What's going on?
News broke on Sunday that two of the UK’s biggest supermarket chains – Sainsbury’s and Asda – have agreed to merge their businesses in a $20 billion deal that may transform the green and pleasant landscape of British grocery.
What does this mean?
Sainsbury’s (the UK’s second-largest grocer) is looking to merge its operations with Asda (the third-largest) in order to better compete against not just Tesco (the largest), but also discounters like Aldi and Lidl that have taken the UK (nay, the world?) by storm.
Asda, significantly, is owned by American giant Walmart. As Walmart has already retrenched from some of its sprawling global business in order to focus on competing against Amazon in the US, selling its 600 Asda stores in Britain makes sense.
Why should I care?
For markets: Sainsbury’s shares moved up a shelf.
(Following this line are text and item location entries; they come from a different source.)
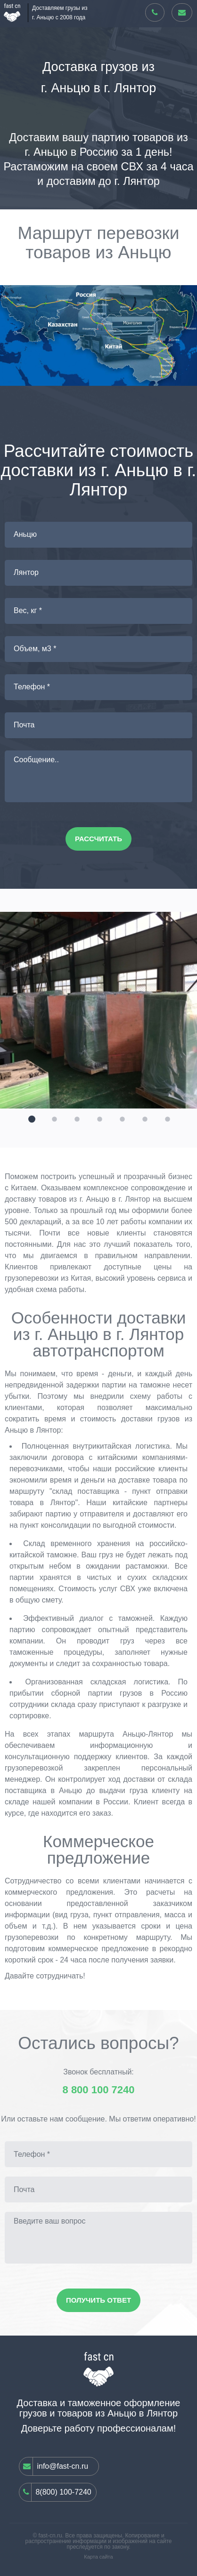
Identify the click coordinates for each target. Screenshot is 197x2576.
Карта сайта (98, 2557)
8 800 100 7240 (99, 2090)
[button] (30, 1118)
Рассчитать (98, 839)
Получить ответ (98, 2300)
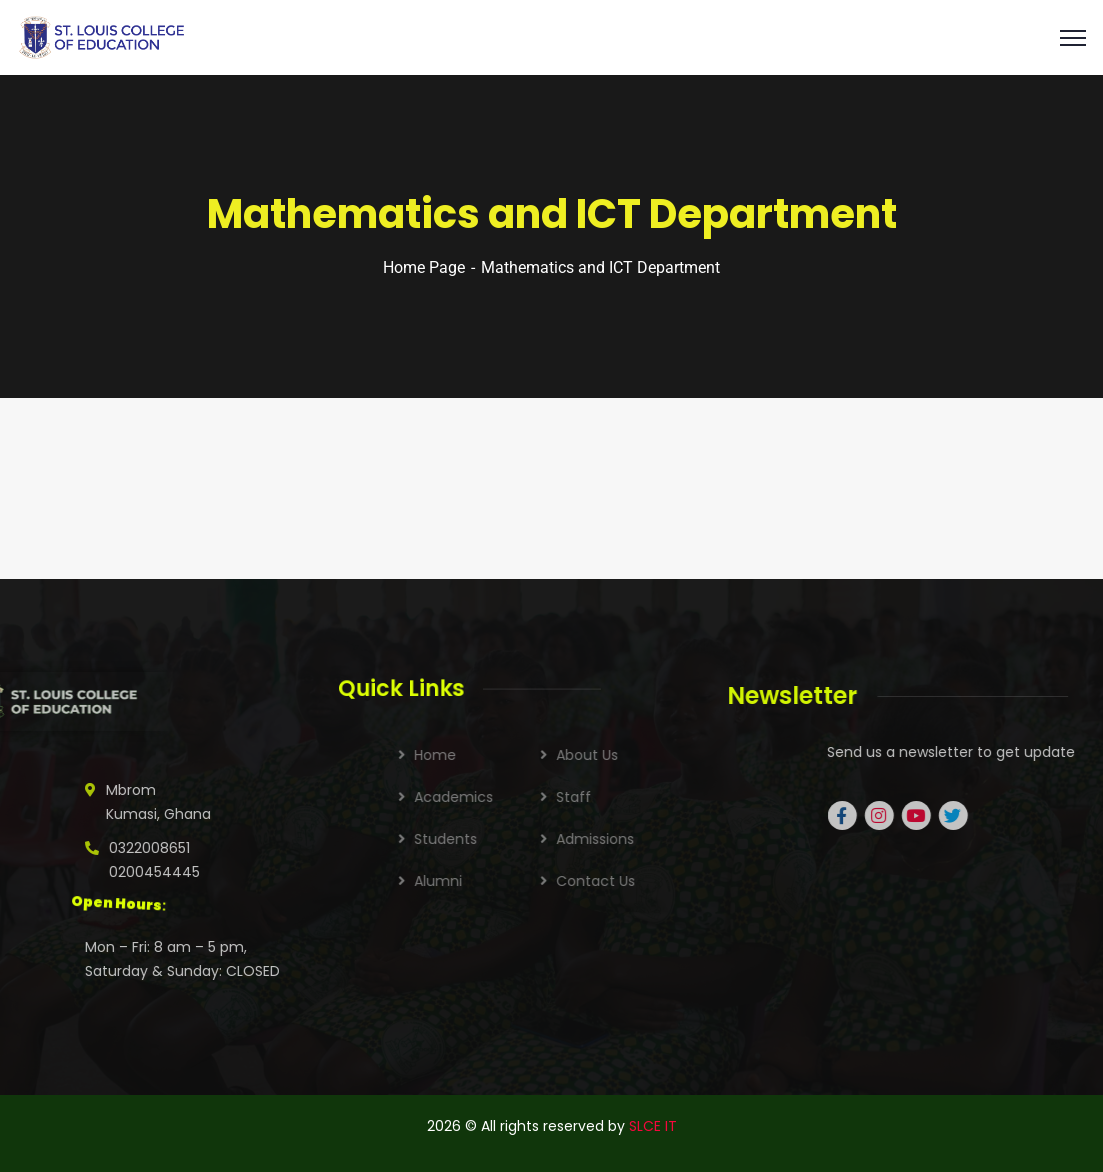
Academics (541, 797)
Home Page (424, 267)
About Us (675, 755)
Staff (661, 797)
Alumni (526, 881)
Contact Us (683, 881)
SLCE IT (653, 1126)
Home (523, 755)
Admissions (683, 839)
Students (533, 839)
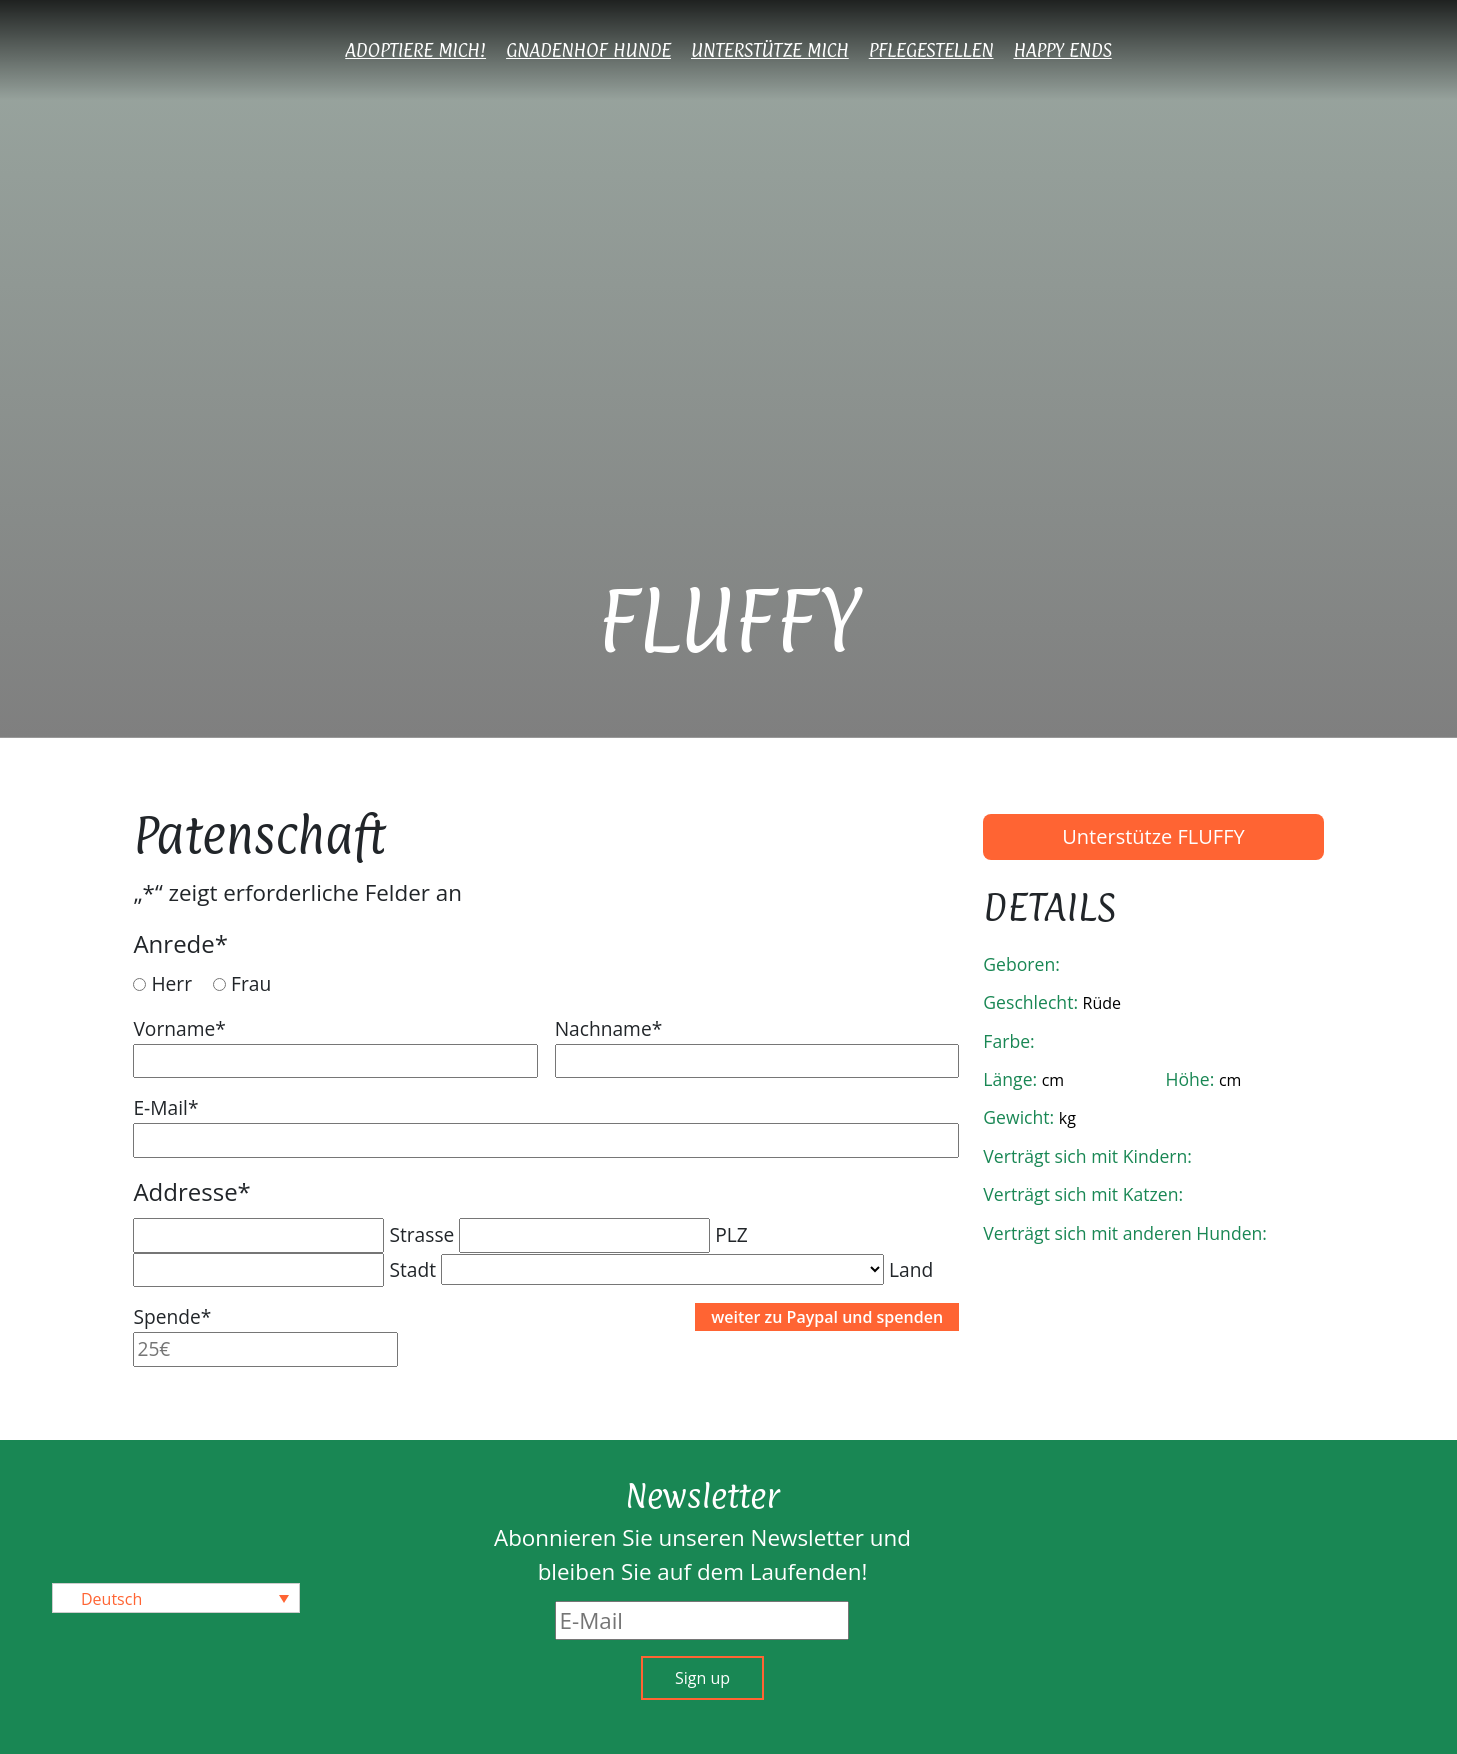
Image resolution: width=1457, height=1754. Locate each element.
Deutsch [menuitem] (111, 1599)
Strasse (421, 1234)
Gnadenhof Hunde (588, 50)
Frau (251, 983)
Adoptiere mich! (415, 50)
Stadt (412, 1269)
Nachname (609, 1028)
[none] (176, 1598)
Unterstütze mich (770, 50)
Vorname (179, 1028)
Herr (171, 983)
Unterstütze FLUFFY (1153, 836)
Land (911, 1269)
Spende (172, 1316)
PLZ (731, 1234)
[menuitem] (176, 1598)
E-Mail (165, 1107)
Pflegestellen (931, 50)
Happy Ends (1063, 50)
Under the terms of the deal, Sainsbury’s will pay Walmart around $4 billion in cash while also making it the biggest shareholder in the combined company (which, while retaining the separate supermarket brands, would eclipse Tesco as the UK market leader). Although the deal will likely be reviewed by UK competition authorities – not least because of valid concerns about supermarket suppliers being squeezed – investors got excited, sending up shares in much-maligned Sainsbury’s by 20% on Monday morning.
The bigger picture: Supermarket operators are being hit by an unfortunate confluence of events.
The cost of importing stuff into Britain – and grocers import a lot – has increased as the pound has fallen in value. Higher costs mean grocery chains want to raise prices, but tough competition with discounters means they also need to be cheap enough to lure in customers. Grocers’ margins (a.k.a. the gaps between what they buy stuff for and what they sell it for) are thus under extreme pressure: profits earned by UK grocers like Tesco have halved in the past three years.